Enquanto vários países da região possuem leis que permitem o aborto em qualquer situação, no Chile, a interrupção da gravidez só foi permitida a partir de 2017, mas apenas nos três casos clássicos: risco de vida da mãe, inviabilidade do feto e violação. Mesmo assim, Kast votou contra o aborto mesmo em casos de violação.
Na segunda tentativa de chegar à Presidência em 2021, Kast colocou todos esses pontos no programa de governo, prometendo revogar as leis.
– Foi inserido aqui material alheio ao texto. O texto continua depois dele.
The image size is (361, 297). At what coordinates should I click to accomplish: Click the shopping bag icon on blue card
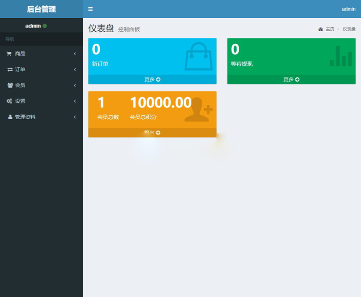coord(198,56)
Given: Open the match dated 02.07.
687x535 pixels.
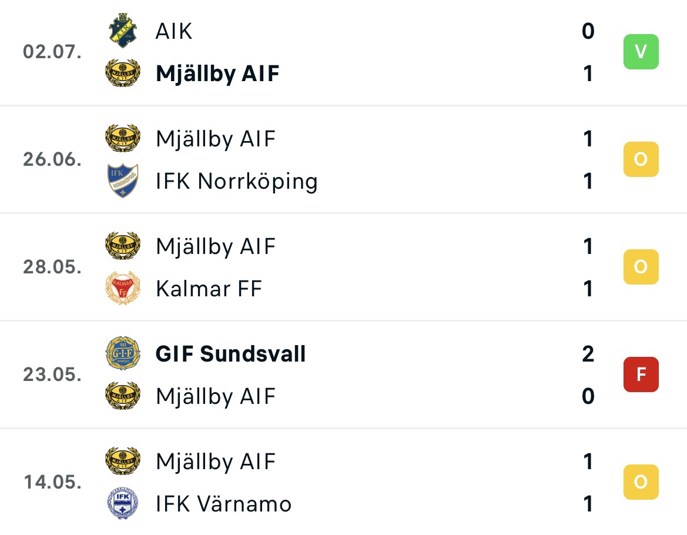Looking at the screenshot, I should tap(343, 52).
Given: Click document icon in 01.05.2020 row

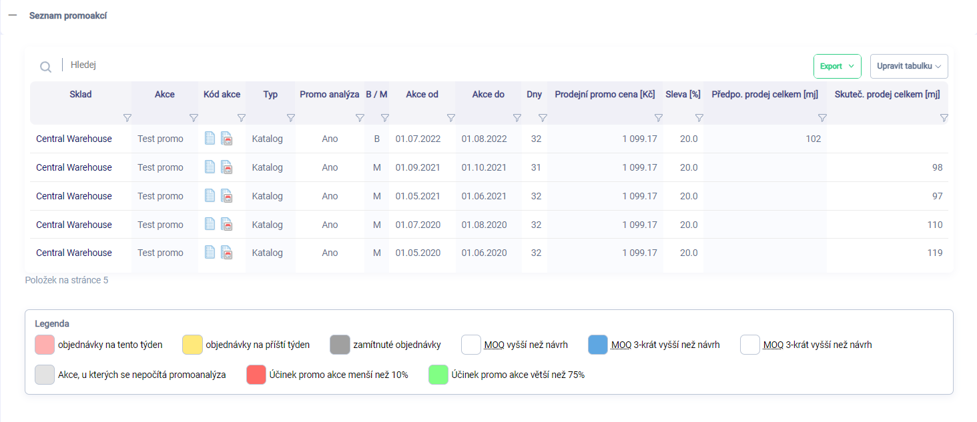Looking at the screenshot, I should 210,253.
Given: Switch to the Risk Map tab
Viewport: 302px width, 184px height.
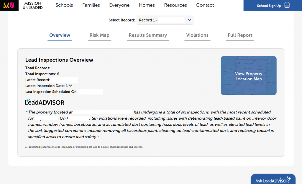Looking at the screenshot, I should coord(99,35).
Naquela campanha, prometeu eliminar o Ministério da Mulher e da Igualdade de Género, mas percebeu que teria menos resistência se o transformasse em Ministério da Família, defendendo o modelo tradicional e relegando à mulher um papel de procriação.
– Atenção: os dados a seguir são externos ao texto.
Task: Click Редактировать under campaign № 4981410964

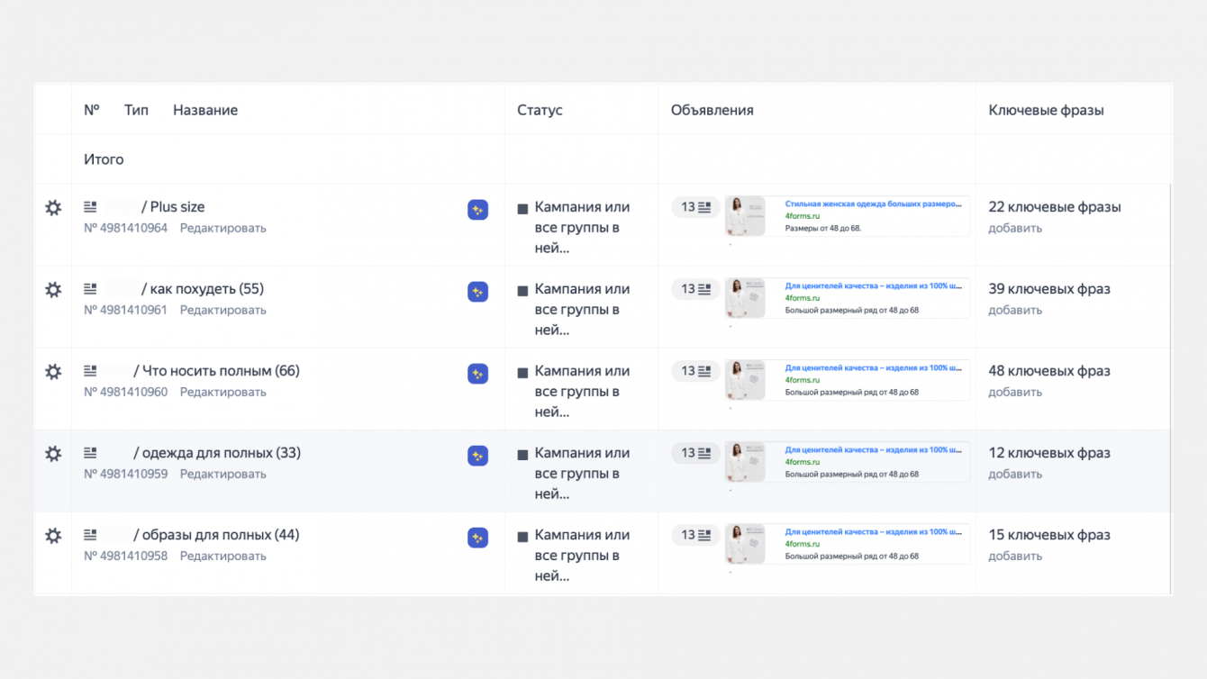Action: [222, 229]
Contra a queda da natalidade, prometeu incentivos financeiros para as mulheres casadas com filhos. As solteiras ou divorciadas com filhos ficam de fora.
"Kast quer levar à esfera pública a sua visão de família tradicional na qual a mulher deve ficar em casa e dedicar-se à maternidade. Não há uma visão da mulher no espaço público, com participação política nem em postos de decisão", denunciou Alfaro.
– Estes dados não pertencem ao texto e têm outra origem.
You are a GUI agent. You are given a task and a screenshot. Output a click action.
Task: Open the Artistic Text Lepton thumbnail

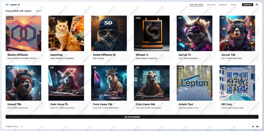pyautogui.click(x=194, y=83)
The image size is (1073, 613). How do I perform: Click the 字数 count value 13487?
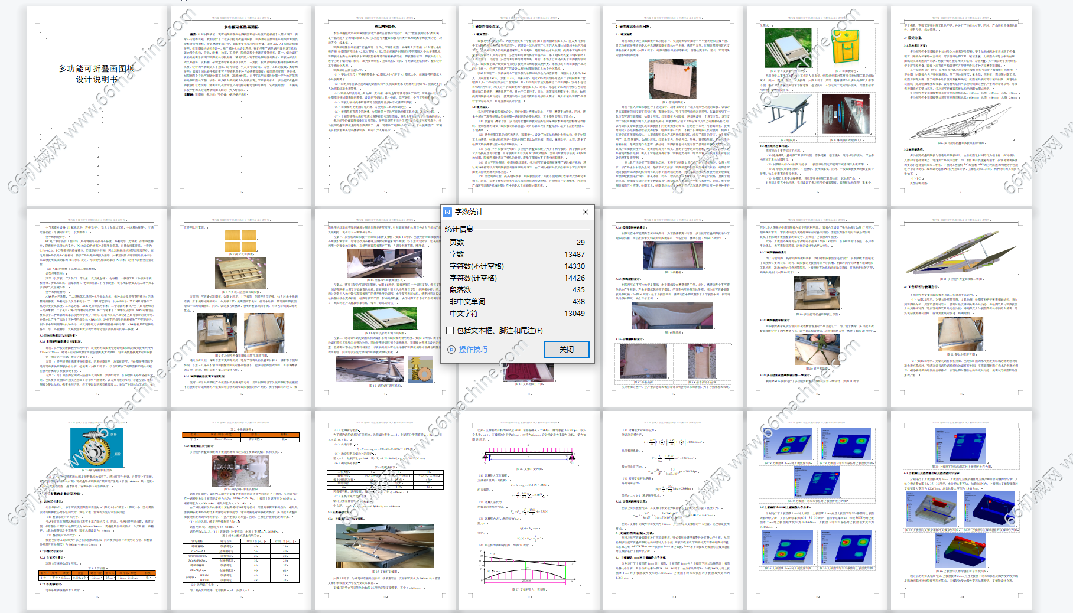(574, 255)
O próximo Presidente do Chile nem vai precisar revogar leis para afetar os direitos das mulheres. O regime presidencialista dá-lhe amplas atribuições administrativas como diminuir a distribuição de anticoncecionais, cortar financiamento a iniciativas feministas e a políticas públicas em matéria reprodutiva, indicar diretores de hospitais contrários ao aborto e diretores de escola com uma determinada visão sobre educação sexual, podendo modificar o currículo escolar, ou mesmo desproteger as vítimas da violência machista ao designar chefes permissivos na polícia.
"Temos problemas severos com Kast no tocante aos direitos sexuais e reprodutivos e, claro, na sua visão sobre a família na qual a mulher é apenas a dona de casa. Ora ele diz que vai rever as leis, ora que não vai mudar nenhuma, ora que vai melhorar a legislação. Porém, o principal problema é que Kast representa o autoritarismo. E quando não há democracia, as mulheres perdem. Sem democracia, nós retrocedemos", advertiu Teresa Valdés, socióloga e coordenadora do Observatório de Género e Equidade.
Aos 74 anos, Teresa Valdés tem mais de 50 anos de reconhecida luta feminista, atravessando toda a ditadura de Augusto Pinochet. Foi integrante desde a primeira hora da Mulheres pela Vida, a organização que liderou as grandes manifestações contra o regime militar que levaram Teresa várias vezes à prisão.
Agora, 35 anos depois, o movimento feminista depara-se com um Presidente defensor daquele regime e vê-se na missão de defender os direitos adquiridos.
"O nosso capital é a nossa história de luta e as nossas conquistas. O meu sentimento é o de não termos sido capazes de transmitir essa luta às novas gerações. Agora, vamos continuar nesse caminho", prometeu Teresa Valdés.
"O facto de termos um Presidente que defende Pinochet e que signifique retrocesso na agenda feminista é realmente desolador, mas mantenho a esperança de que a engrenagem social nos una e que revitalizemos a luta para mantermos o que conquistamos. O mais me preocupa é a cultura de violência social que pode surgir. Isso dá-me medo", desabafou Jennifer Alfaro, prevendo um horizonte de tensão nas ruas.
Ao mesmo tempo, apostou ter a certeza de que "haverá uma reação social perante qualquer retrocesso em direitos sociais".
"Vejo um cenário de protesto social se Kast avançar contra benefícios sociais. Agora com autoridade poderá mandar a polícia reprimir os protestos como sempre quis. Vejo um panorama difícil", apontou Teresa Valdés.
O braço-de-ferro vai começar antes mesmo de Kast assumir a Presidência. Três dias antes da posse, em 08 de março, Dia Internacional da Mulher, já está prevista a primeira manifestação contra o novo Governo para marcar o terreno antes mesmo de o jogo começar.